I cried because the story I saw on stage was an entirely new story for me – The Wizard of Oz as the equivalent of The Actual Dance, except as experienced not from the care giver perspective but from the perspective of a patient.
In case you are reading this without having seen The Actual Dance take a moment and watch this overview of the show – it will take about 8 minutes. Click here. It is, as you will see, a glimpse inside the head of the care giver when faced with the possibility of losing the person he loves most in the world to breast cancer. A journey of ups and downs, hope and despair with an ultimate grace that in fact (spoiler) is not required. A happy ending.
Perhaps I see everything through that lens of The Actual Dance. The Wizard of Oz though is un-mistakenly the story of a young lady in a coma, having been injured in a tornado, who must “find her way home” – or not. The Actual Dance on the other hand is what goes on inside Auntie Em’s head during her vigil at Dorothy’s bedside. We, the audience, through The Wizard of Oz, get to watch what happens inside Dorothy’s head.
Does it really happen? Do people in comas really get confronted with “choices” of sorts? Dorothy finds herself in a liminal place, “not Kansas anymore” for sure, in which she must fight to return home and wake up. It is no doubt a scary place, and there is desperate need for wisdom, courage and love. (AKA, Tin Man, Lion & Scare Crow) Death or life? The Wicked Witch or the Good Witch? The fight is on.

## Records shown
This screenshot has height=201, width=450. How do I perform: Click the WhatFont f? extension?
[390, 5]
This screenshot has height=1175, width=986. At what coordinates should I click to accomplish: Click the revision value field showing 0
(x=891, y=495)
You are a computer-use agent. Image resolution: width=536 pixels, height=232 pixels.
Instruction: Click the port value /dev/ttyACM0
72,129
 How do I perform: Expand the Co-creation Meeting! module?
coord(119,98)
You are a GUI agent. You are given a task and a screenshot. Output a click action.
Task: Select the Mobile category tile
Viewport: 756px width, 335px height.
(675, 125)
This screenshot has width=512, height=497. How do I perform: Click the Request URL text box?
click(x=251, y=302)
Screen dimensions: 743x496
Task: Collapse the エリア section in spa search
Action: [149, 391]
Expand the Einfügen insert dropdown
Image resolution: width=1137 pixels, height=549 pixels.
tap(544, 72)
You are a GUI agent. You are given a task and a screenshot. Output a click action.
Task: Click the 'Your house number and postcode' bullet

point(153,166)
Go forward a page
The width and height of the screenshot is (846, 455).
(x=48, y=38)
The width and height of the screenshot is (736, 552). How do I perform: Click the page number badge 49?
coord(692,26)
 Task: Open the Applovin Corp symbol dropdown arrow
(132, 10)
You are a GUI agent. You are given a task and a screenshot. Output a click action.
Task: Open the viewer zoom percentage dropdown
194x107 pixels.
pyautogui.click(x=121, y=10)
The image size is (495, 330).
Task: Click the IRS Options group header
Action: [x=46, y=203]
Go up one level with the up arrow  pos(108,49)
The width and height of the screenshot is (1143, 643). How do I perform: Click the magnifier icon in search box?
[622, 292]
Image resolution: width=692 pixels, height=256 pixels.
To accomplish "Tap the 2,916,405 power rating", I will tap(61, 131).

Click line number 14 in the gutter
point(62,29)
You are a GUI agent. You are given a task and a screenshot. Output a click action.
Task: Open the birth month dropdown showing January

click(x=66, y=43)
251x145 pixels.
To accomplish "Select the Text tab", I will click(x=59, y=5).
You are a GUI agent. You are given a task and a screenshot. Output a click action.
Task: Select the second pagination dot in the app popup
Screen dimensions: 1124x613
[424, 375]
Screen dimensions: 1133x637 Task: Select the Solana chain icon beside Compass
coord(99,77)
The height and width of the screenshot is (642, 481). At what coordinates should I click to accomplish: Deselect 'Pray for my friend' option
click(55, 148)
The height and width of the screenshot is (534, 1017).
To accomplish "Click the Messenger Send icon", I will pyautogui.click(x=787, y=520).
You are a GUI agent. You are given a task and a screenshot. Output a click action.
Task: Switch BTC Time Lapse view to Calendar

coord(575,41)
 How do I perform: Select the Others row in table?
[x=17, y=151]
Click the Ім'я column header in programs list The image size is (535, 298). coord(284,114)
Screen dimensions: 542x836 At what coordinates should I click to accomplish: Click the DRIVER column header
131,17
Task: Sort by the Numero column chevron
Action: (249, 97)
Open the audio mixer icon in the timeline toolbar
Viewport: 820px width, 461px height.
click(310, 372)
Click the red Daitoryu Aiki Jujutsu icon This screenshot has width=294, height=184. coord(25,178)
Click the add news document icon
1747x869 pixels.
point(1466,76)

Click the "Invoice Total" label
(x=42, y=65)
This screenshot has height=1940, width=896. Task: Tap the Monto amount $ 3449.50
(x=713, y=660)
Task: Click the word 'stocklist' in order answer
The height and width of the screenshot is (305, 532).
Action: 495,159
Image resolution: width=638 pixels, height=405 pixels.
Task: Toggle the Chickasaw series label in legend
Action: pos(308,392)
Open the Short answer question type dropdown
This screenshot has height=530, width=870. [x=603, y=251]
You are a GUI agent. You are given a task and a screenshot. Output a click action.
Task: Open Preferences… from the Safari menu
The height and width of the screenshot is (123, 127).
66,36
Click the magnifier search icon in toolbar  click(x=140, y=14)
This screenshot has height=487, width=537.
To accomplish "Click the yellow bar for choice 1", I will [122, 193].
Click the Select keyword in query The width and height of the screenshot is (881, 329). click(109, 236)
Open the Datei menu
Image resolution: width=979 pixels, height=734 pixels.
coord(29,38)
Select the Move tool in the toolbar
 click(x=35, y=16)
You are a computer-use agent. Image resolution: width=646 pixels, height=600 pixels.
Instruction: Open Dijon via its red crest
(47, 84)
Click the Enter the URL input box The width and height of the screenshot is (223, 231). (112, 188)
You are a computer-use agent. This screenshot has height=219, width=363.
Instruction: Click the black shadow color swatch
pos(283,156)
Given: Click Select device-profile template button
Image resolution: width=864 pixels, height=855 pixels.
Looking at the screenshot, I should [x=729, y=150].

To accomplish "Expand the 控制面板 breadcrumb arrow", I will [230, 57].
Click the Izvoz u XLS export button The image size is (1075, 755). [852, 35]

## Work instruction
Revise the reflection on The Wizard of Oz, starting at "Perhaps I see" and ending at "inside Dorothy’s head.", so that "vigil" becomes "long wait".

## Exercise result
Perhaps I see everything through that lens of The Actual Dance. The Wizard of Oz though is un-mistakenly the story of a young lady in a coma, having been injured in a tornado, who must “find her way home” – or not. The Actual Dance on the other hand is what goes on inside Auntie Em’s head during her long wait at Dorothy’s bedside. We, the audience, through The Wizard of Oz, get to watch what happens inside Dorothy’s head.